Here was my take on the Abbey/Lane paper at the time it was first published, over three years ago:

I’m reading the space policy paper by (former JSC Director George) Abbey and (former Clinton Science Advisor Neal) Lane.

It gets off on the wrong foot, in my opinion, right in the preface:

Space exploration on the scale envisioned in the president’s plan is by necessity a cooperative international venture.
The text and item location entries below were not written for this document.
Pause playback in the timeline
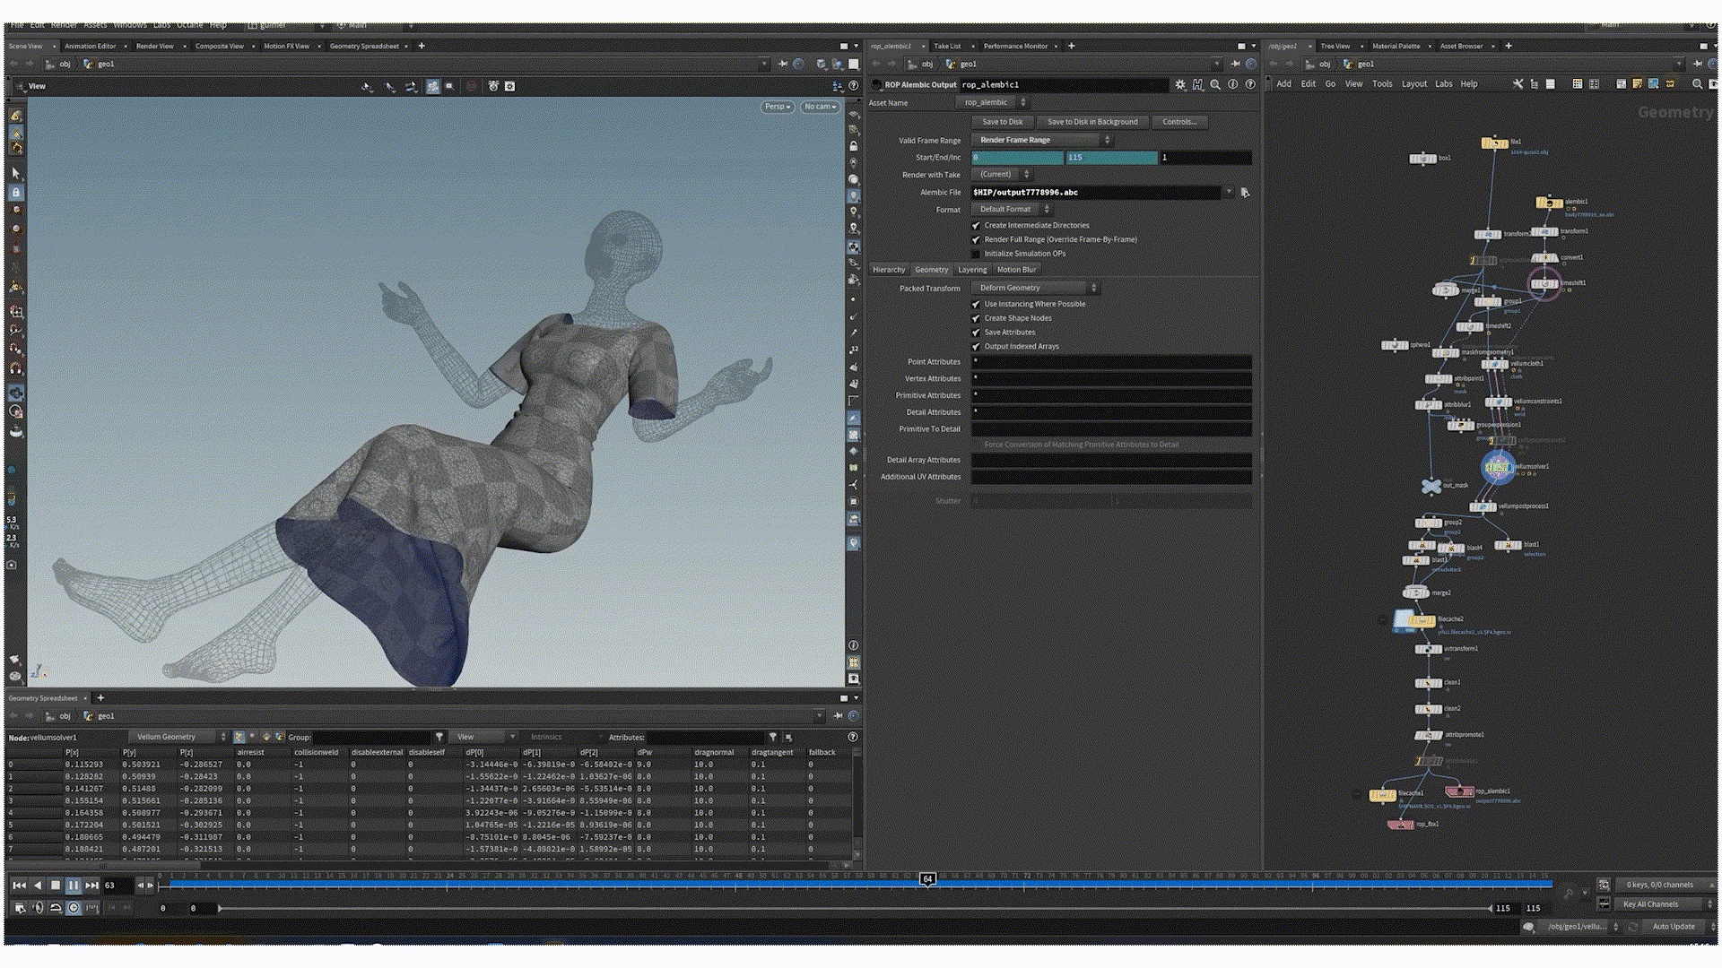 point(74,886)
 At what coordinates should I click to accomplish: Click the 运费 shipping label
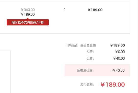coord(90,58)

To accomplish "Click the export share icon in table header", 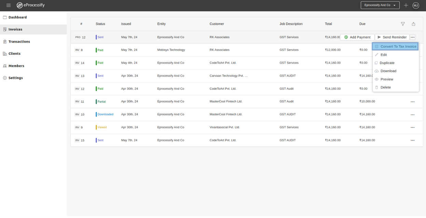I will click(x=413, y=24).
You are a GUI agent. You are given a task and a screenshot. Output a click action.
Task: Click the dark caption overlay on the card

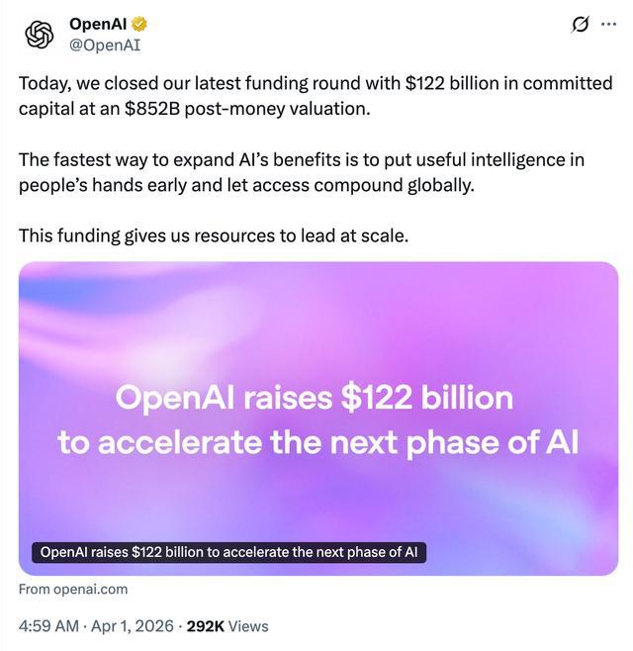tap(228, 552)
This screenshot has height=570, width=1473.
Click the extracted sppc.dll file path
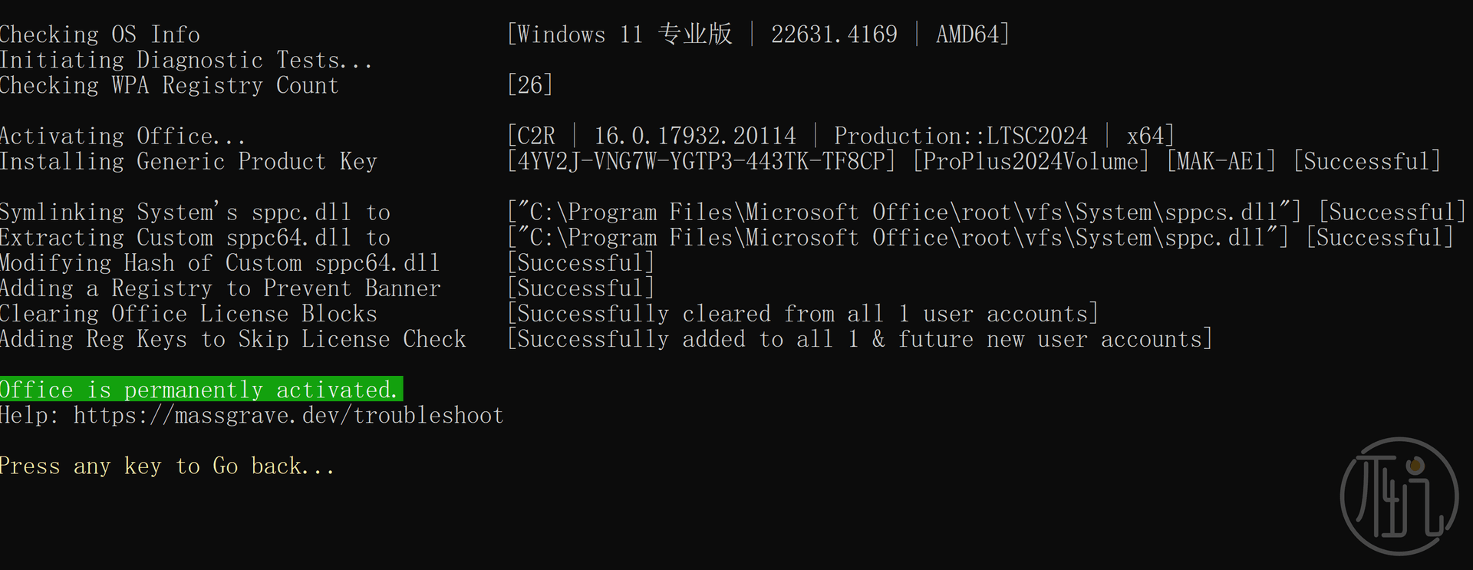pyautogui.click(x=898, y=238)
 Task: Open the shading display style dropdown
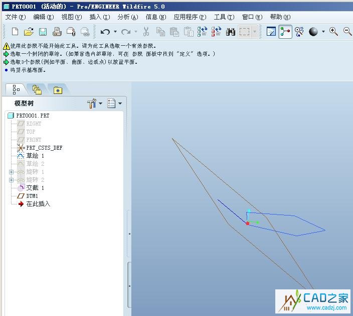click(323, 32)
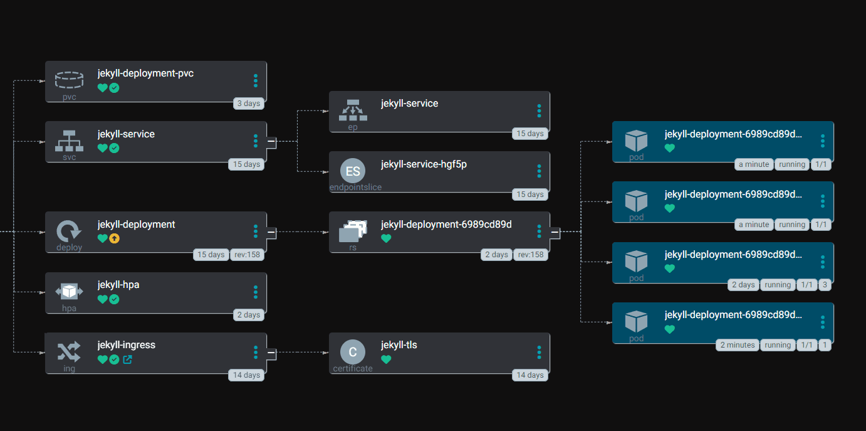Click the ingress crossed-arrows icon
The height and width of the screenshot is (431, 866).
(69, 351)
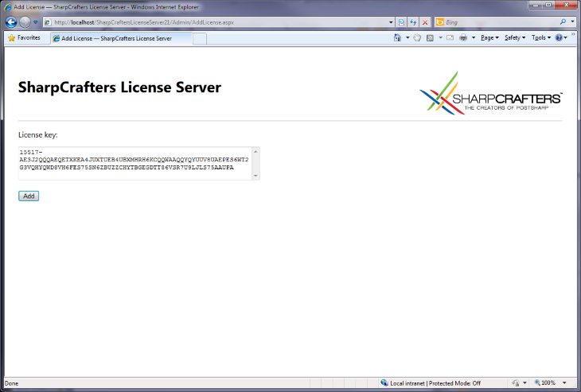Open the Tools dropdown menu
Image resolution: width=581 pixels, height=392 pixels.
point(540,37)
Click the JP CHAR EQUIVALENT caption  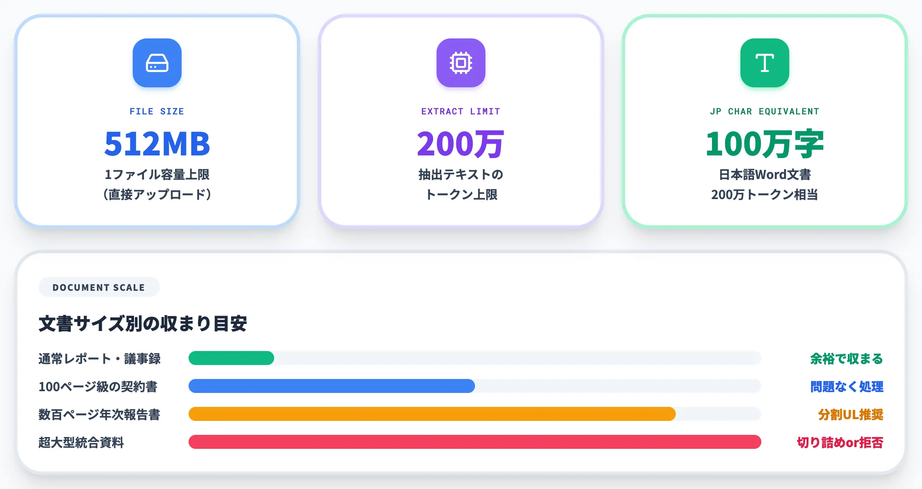pos(765,111)
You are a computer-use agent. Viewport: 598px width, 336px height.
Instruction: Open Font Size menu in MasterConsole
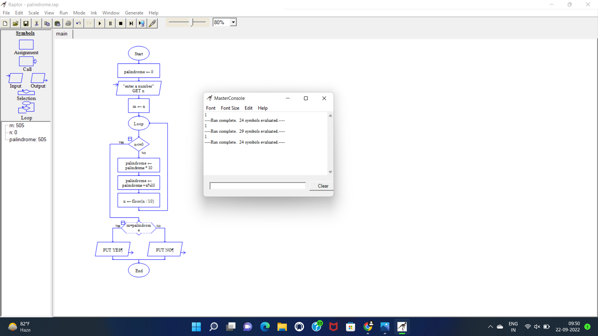click(x=230, y=108)
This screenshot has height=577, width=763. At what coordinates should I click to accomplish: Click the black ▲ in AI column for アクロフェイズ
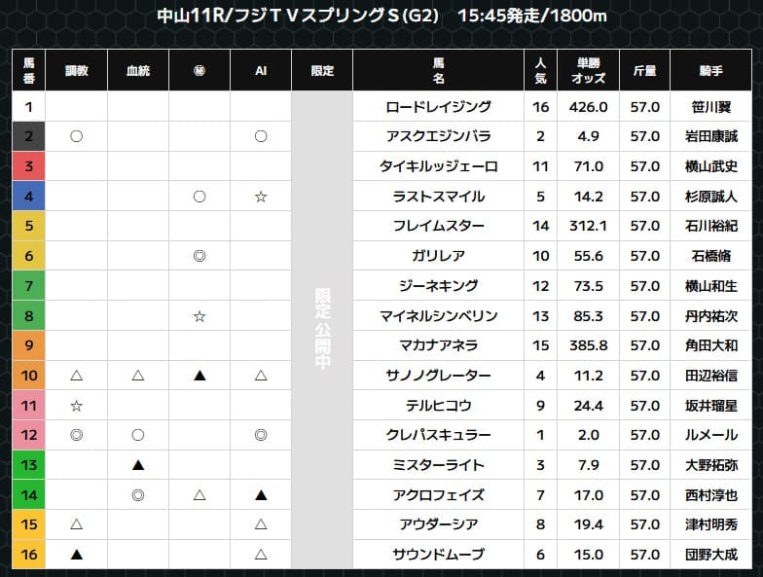(261, 495)
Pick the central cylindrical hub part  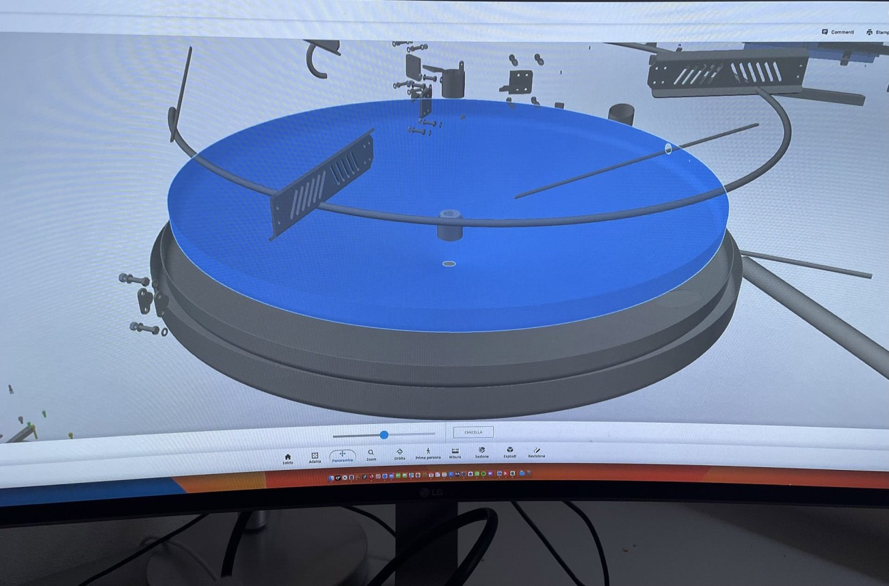tap(449, 227)
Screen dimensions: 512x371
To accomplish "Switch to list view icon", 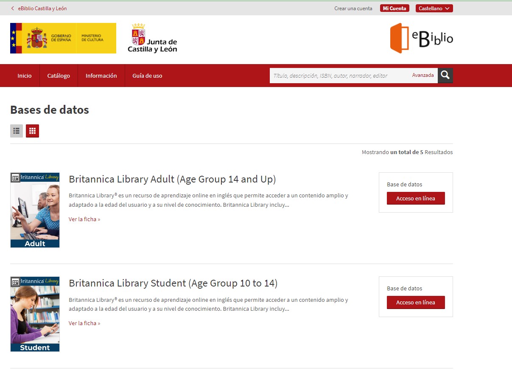I will click(x=17, y=131).
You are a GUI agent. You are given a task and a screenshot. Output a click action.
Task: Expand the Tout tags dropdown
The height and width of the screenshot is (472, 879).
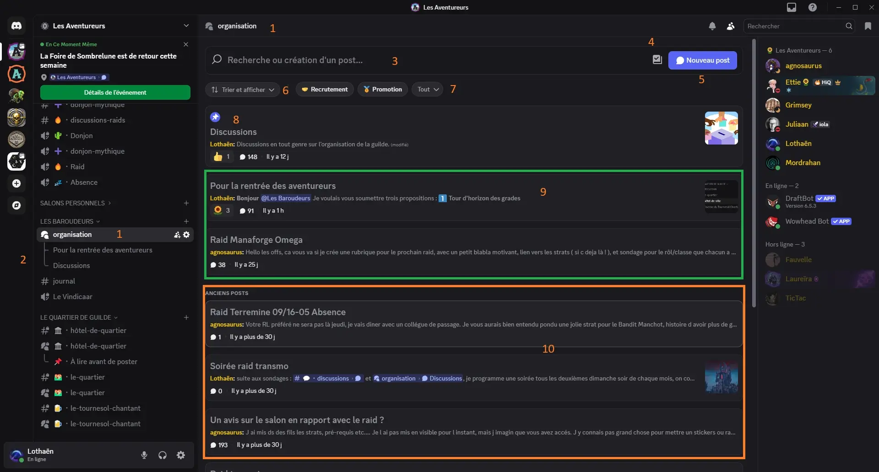428,90
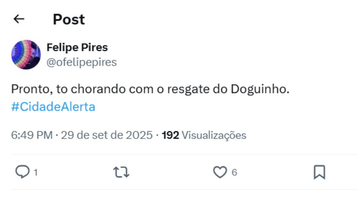Repost this post with the retweet icon
The width and height of the screenshot is (358, 201).
point(121,172)
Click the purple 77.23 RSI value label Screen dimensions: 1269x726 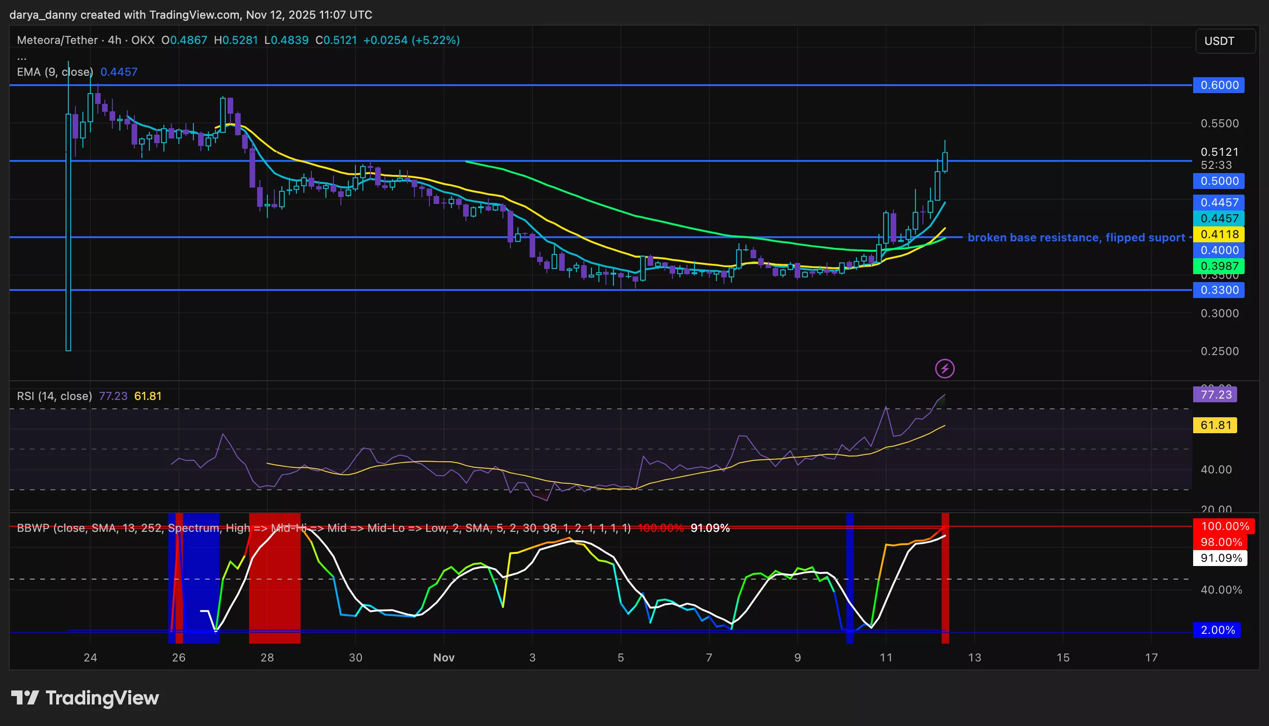(1215, 395)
I know that this is an article of faith with many, but simply stating it doesn’t make it an incontrovertible fact. In reality, this is a political decision. If it became important to the nation to become spacefaring, and seriously move out into space, there’s no reason that we couldn’t afford to do it ourselves. The amount of money that we spend on space is a trivially small part of the discretionary budget, and even smaller part of the total federal budget, and a drop in the bucket when looking at the GDP. Even ignoring the fact that we could be getting much more for our money if relieved of political constraints, we could easily double the current budget.

The statement also ignores the fact that international cooperation in fact tends to increase costs, and there’s little good evidence that it even saves money. It’s something that we tend to do simply for the sake of international cooperation, and we actually pay a price for it.

Neither the president’s plan nor the prevailing thrust of existing U.S. space policies encourages the type of international partnerships that are needed. Indeed there is much about U.S. space policy and plans–particularly those pertaining to the possible deployment of weapons in space–that even our closest allies find objectionable.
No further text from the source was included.